AURORA, Colo. — An immigration appeals board ordered the release of Rene Lima-Marin — the man mistakenly let out of prison decades early, rearrested and eventually pardoned — on Monday.
The Board of Immigration Appeals, part of the Department of Justice, dismissed an appeal from the Department of Homeland Security, according to Elinoff Legal, which represents Lima-Marin.
With that decision, an immigration judge’s ruling to terminate Lima-Marin’s case will stand.
He was released from a Immigration and Customs Enforcement facility in Aurora on Monday afternoon, the law office said.
Rene Lima-Marin walking out of Aurora’s ICE processing center. The team walking next to him: his attorney, wife and father. All of them have big smiles on their faces, his dad is tearing up. #KDVR pic.twitter.com/OtmhSDa6n9
— Emily Allen FOX31 (@EmilyAReports) March 26, 2018
In October, the federal immigration judge ordered the release Lima-Marin and dropped the deportation proceedings against him.
That was the case Homeland Security appealed weeks later.
The once-convicted felon was detained by ICE in May after a judge ordered his release from prison, part of a complicated legal drama that has been ongoing for years.
The Cuban-born man robbed two video stores when he was 19 and sentenced to spend decades in prison.
A clerical error resulted in him being mistakenly released from prison in 2008 after only a few years.
During his release, he got married, had children and found a steady job.
When his former prosecutor happened to check on his whereabouts in 2014, the state realized Lima-Marin had been let out by mistake.
His sentence was reinstated and he was sent back to prison.
A judge ordered Lima-Marin be fully released from a state prison in May.

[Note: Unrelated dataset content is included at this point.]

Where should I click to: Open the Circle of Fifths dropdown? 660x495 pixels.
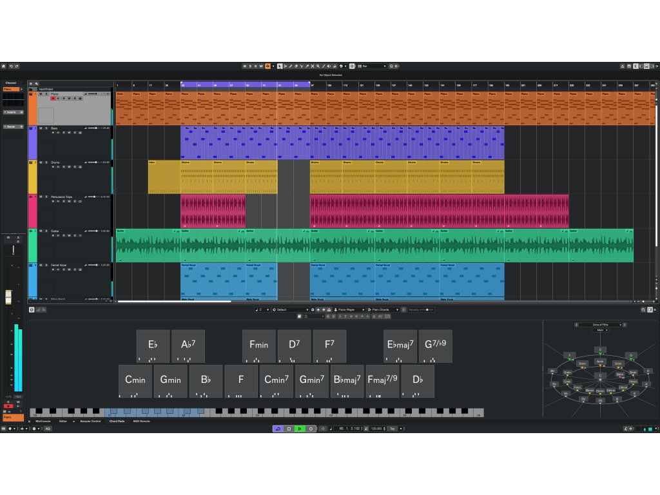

When ICE detained Lima-Marin after his release, state lawmakers overwhelmingly approved a resolution asking Gov. John Hickenlooper to set Lima-Marin free.
Hickenlooper issued a pardon later that month and acknowledged the state’s mistake, but Lima-Marin remained in ICE custody.
The pardon took away Lima-Marin’s felony conviction, which lawmakers said was the main legal basis for his ICE detainer.
In August, attorneys for Lima-Marin said he had won the motion to reopen his immigration case and withdraw his previous order of removal, leading to the decision that was being appealed.